--- START ---
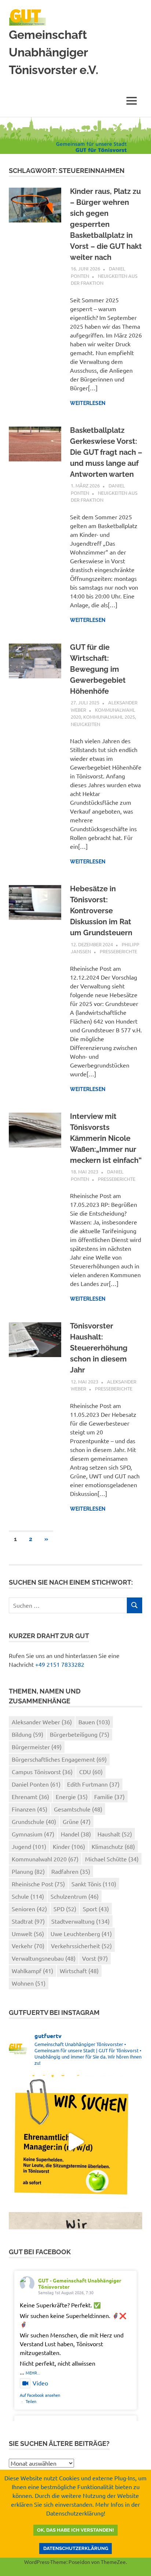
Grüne (77, 1821)
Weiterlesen (88, 403)
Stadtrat (28, 1921)
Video (40, 2383)
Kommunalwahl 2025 (109, 717)
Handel (76, 1834)
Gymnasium (33, 1834)
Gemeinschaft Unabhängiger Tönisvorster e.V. (53, 52)
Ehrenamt (30, 1796)
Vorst (95, 1958)
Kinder (69, 1846)
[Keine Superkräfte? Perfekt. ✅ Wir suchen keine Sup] (75, 2141)
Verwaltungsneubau (44, 1958)
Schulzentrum (75, 1896)
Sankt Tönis (93, 1883)
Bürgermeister (37, 1746)
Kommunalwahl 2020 (45, 1858)
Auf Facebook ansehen (40, 2395)
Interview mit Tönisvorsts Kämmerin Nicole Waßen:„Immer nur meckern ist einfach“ (106, 1138)
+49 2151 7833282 (59, 1664)
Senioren (29, 1908)
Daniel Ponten (36, 1784)
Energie (72, 1796)
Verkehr (28, 1945)
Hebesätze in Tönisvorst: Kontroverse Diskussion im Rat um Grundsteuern (101, 910)
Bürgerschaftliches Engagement (59, 1759)
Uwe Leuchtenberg (81, 1933)
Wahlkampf (32, 1970)
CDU (91, 1771)
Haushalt (114, 1834)
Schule (28, 1896)
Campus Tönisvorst (42, 1771)
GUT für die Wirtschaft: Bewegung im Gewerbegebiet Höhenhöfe (98, 669)
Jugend (29, 1846)
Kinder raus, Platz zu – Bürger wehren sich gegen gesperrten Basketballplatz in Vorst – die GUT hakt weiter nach (106, 224)
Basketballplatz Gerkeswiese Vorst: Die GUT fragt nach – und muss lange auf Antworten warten (106, 452)
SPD (65, 1908)
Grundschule (34, 1821)
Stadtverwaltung (80, 1921)
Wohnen (28, 1983)
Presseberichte (118, 951)
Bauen (94, 1721)
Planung (28, 1871)
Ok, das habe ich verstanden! (75, 2530)
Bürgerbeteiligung (79, 1734)
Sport (96, 1908)
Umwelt (28, 1933)
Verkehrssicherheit (81, 1945)
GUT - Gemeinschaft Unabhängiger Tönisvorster (79, 2283)
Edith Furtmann (93, 1784)
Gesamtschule (78, 1809)
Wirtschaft (79, 1970)
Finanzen (29, 1809)
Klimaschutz (113, 1846)
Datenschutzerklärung (75, 2548)
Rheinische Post (38, 1883)
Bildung (27, 1734)
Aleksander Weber (42, 1721)
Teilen (31, 2401)
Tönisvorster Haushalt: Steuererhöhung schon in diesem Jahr (99, 1348)
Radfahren (70, 1871)
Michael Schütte (112, 1858)
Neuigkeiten (85, 724)
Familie (109, 1796)
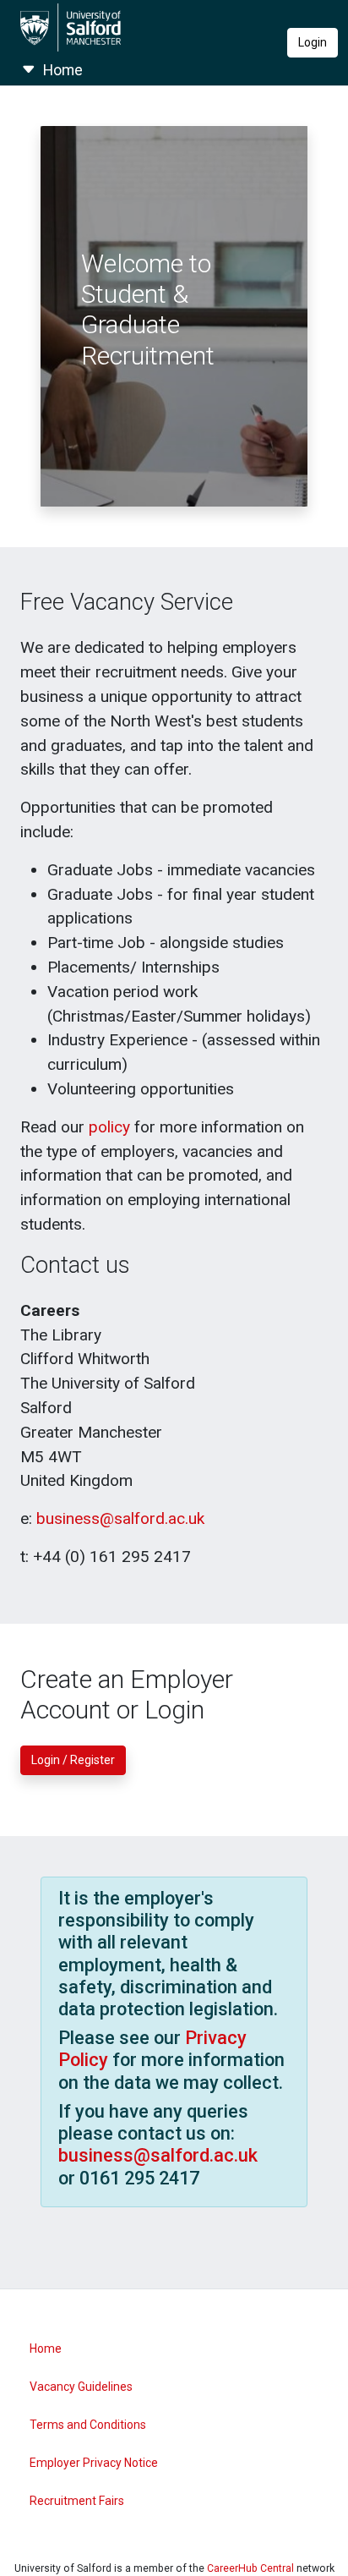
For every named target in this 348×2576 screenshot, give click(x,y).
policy (109, 1127)
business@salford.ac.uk (120, 1518)
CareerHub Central (250, 2568)
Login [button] (312, 42)
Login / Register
--- END ---
Pictures should be skipped, and the records retyped word for word.

RESULT OF THIS EXERCISE
Grüne (77, 1821)
Weiterlesen (88, 403)
Stadtrat (28, 1921)
Video (40, 2383)
Kommunalwahl 2025 (109, 717)
Handel (76, 1834)
Gymnasium (33, 1834)
Gemeinschaft Unabhängiger Tönisvorster e.V. (53, 52)
Ehrenamt (30, 1796)
Vorst (95, 1958)
Kinder (69, 1846)
[Keine Superkräfte? Perfekt. ✅ Wir suchen keine Sup] (75, 2141)
Verwaltungsneubau (44, 1958)
Schulzentrum (75, 1896)
Sankt Tönis (93, 1883)
Bürgermeister (37, 1746)
Kommunalwahl 2020 (45, 1858)
Auf Facebook ansehen (40, 2395)
Interview mit Tönisvorsts Kämmerin Nicole Waßen:„Immer nur meckern ist einfach“ (106, 1138)
+49 2151 7833282 (59, 1664)
Senioren (29, 1908)
Daniel Ponten (36, 1784)
Energie (72, 1796)
Verkehr (28, 1945)
Hebesätze in Tönisvorst: Kontroverse Diskussion im Rat um Grundsteuern (101, 910)
Bürgerschaftliches Engagement (59, 1759)
Uwe Leuchtenberg (81, 1933)
Wahlkampf (32, 1970)
CDU (91, 1771)
Haushalt (114, 1834)
Schule (28, 1896)
Campus Tönisvorst (42, 1771)
GUT für die Wirtschaft: Bewegung im Gewerbegebiet Höhenhöfe (98, 669)
Jugend (29, 1846)
Kinder raus, Platz zu – Bürger wehren sich gegen gesperrten Basketballplatz in Vorst – die GUT hakt weiter nach (106, 224)
Basketballplatz Gerkeswiese Vorst: Die GUT fragt nach – und muss lange auf Antworten warten (106, 452)
SPD (65, 1908)
Grundschule (34, 1821)
Stadtverwaltung (80, 1921)
Wohnen (28, 1983)
Presseberichte (118, 951)
Bauen (94, 1721)
Planung (28, 1871)
Ok, das habe ich verstanden! (75, 2530)
Bürgerbeteiligung (79, 1734)
Sport (96, 1908)
Umwelt (28, 1933)
Verkehrssicherheit (81, 1945)
GUT - Gemeinschaft Unabhängiger Tönisvorster (79, 2283)
Edith Furtmann (93, 1784)
Gesamtschule (78, 1809)
Wirtschaft (79, 1970)
Finanzen (29, 1809)
Klimaschutz (113, 1846)
Datenschutzerklärung (75, 2548)
Rheinische Post (38, 1883)
Bildung (27, 1734)
Aleksander Weber (42, 1721)
Teilen (31, 2401)
Tönisvorster Haushalt: Steuererhöhung schon in diesem Jahr (99, 1348)
Radfahren (70, 1871)
Michael Schütte (112, 1858)
Neuigkeiten (85, 724)
Familie (109, 1796)
For every named target in this 348×2576 screenshot, give click(x,y).
policy (109, 1127)
business@salford.ac.uk (120, 1518)
CareerHub Central (250, 2568)
Login [button] (312, 42)
Login / Register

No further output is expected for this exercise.